Trieste, quattro adolescenti abusano di compagno a scuola
Lo rivela quotidiano 'Il Piccolo', nessuna segnalazione autorita'
06 marzo, 21:09TRIESTE - La Squadra Mobile della Questura di Trieste ha avviato indagini sull'episodio, denunciato dal quotidiano "Il Piccolo" avvenuto in un istituto superiore della città dove quattro studenti avrebbero abusato di un loro compagno di 15 anni durante una festa di compleanno.
Il grave episodio è stato riferito al giornale da due dei quattro protagonisti che, pentiti, hanno raccontato tutto alla preside della scuola. Ne sarebbe conseguito l'allontanamento dall'istituto per tutti e quattro. Secondo il racconto dei due studenti, il quindicenne sarebbe stato legato a una sedia dopo avergli fatto bere della birra - portata a scuola per la festa di compleanno - e quindi violentato. Ma alla Procura della Repubblica del Tribunale per i minorenni di Trieste non risultano denunce sull'episodio e, conseguentemente, non è stato aperto alcun fascicolo sul caso. Il Procuratore capo Dario Grohmann potrebbe comunque aprire un'indagine a carico di ignoti, se non arriveranno denunce o segnalazioni specifiche sul caso.
Nemmeno all'Ufficio scolastico del Friuli Venezia Giulia sono giunte segnalazioni di alcun episodio di violenza o bullismo. Un giro di telefonate 'a tappeto' in tutte le scuole di primo e secondo grado, di lingua italiana e slovena a Trieste stamani ha dato esiti negativi, secondo quanto ha riferito il dirigente regionale Daniela Beltrame.

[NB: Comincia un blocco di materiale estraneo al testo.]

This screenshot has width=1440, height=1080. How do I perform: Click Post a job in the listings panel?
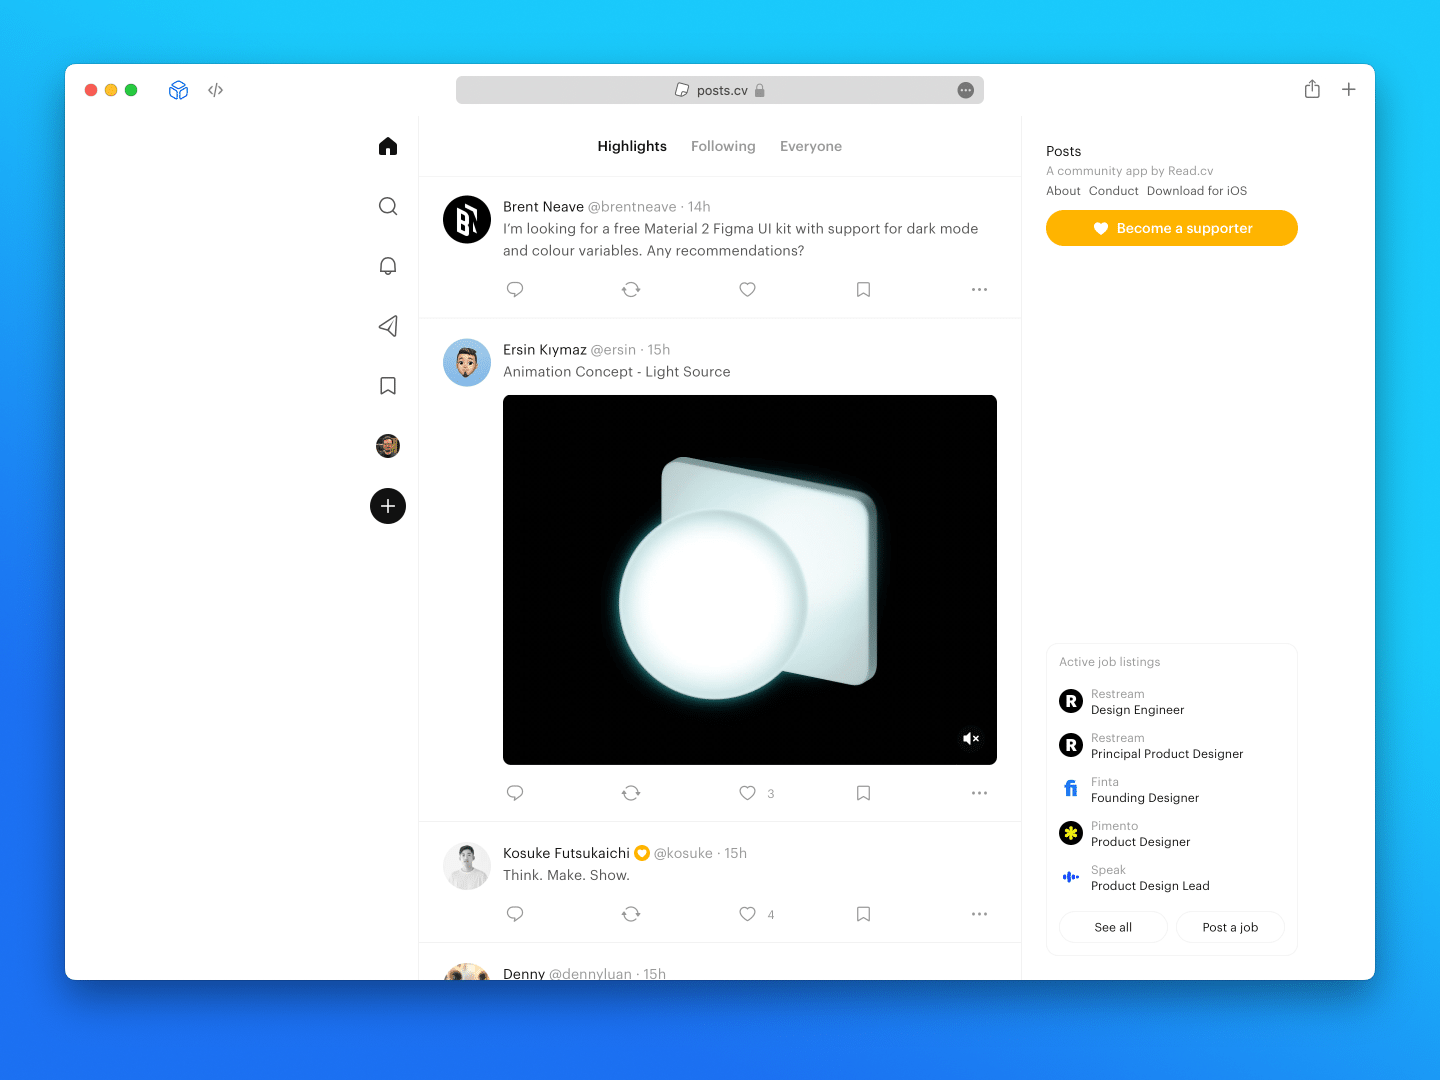coord(1230,927)
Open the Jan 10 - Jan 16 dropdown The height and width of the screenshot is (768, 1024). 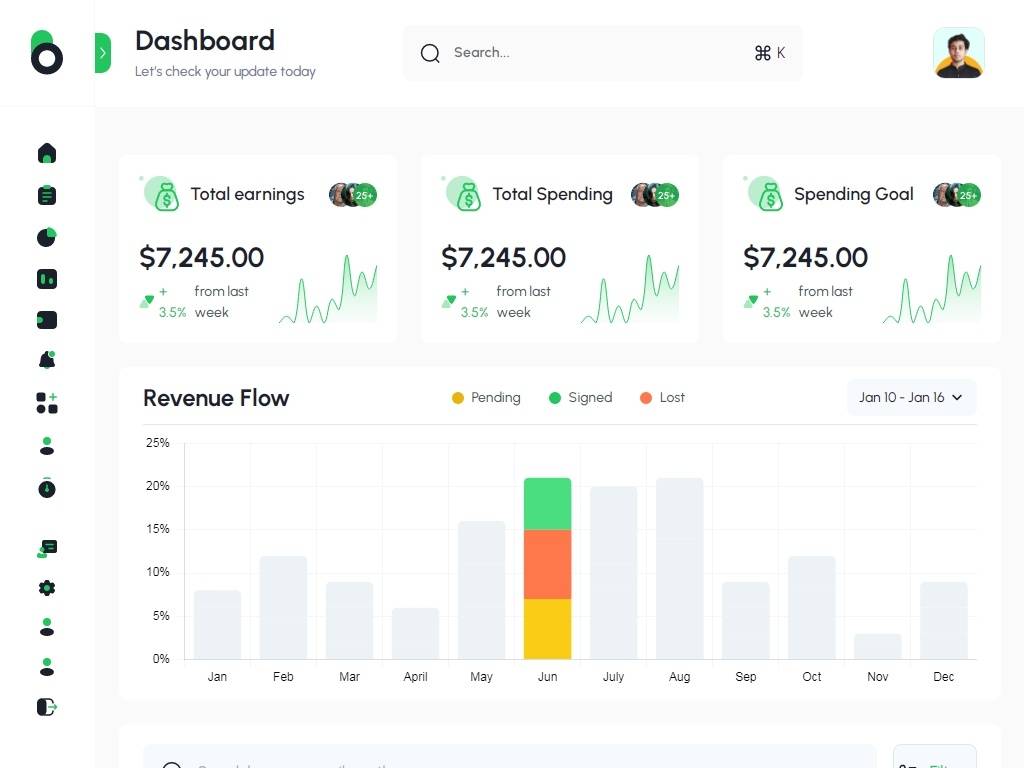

"I professori e i presidi - ha ricordato Beltrame - sono pubblici ufficiali e se hanno notizie di abusi o violenze all'intero della loro scuola sono tenuti a denunciare. Sarebbe gravissimo se non lo facessero". L'Ufficio scolastico rimane in contatto con la Questura, che ha avviato i primi accertamenti sulla notizia, convocando nel pomeriggio l'autore dell'articolo, Claudio Erné. Il cronista si è appellato al segreto professionale sulle fonti della notizia, e ha aggiunto di non sapere quale sia la scuola nella quale si sarebbe verificato l'episodio.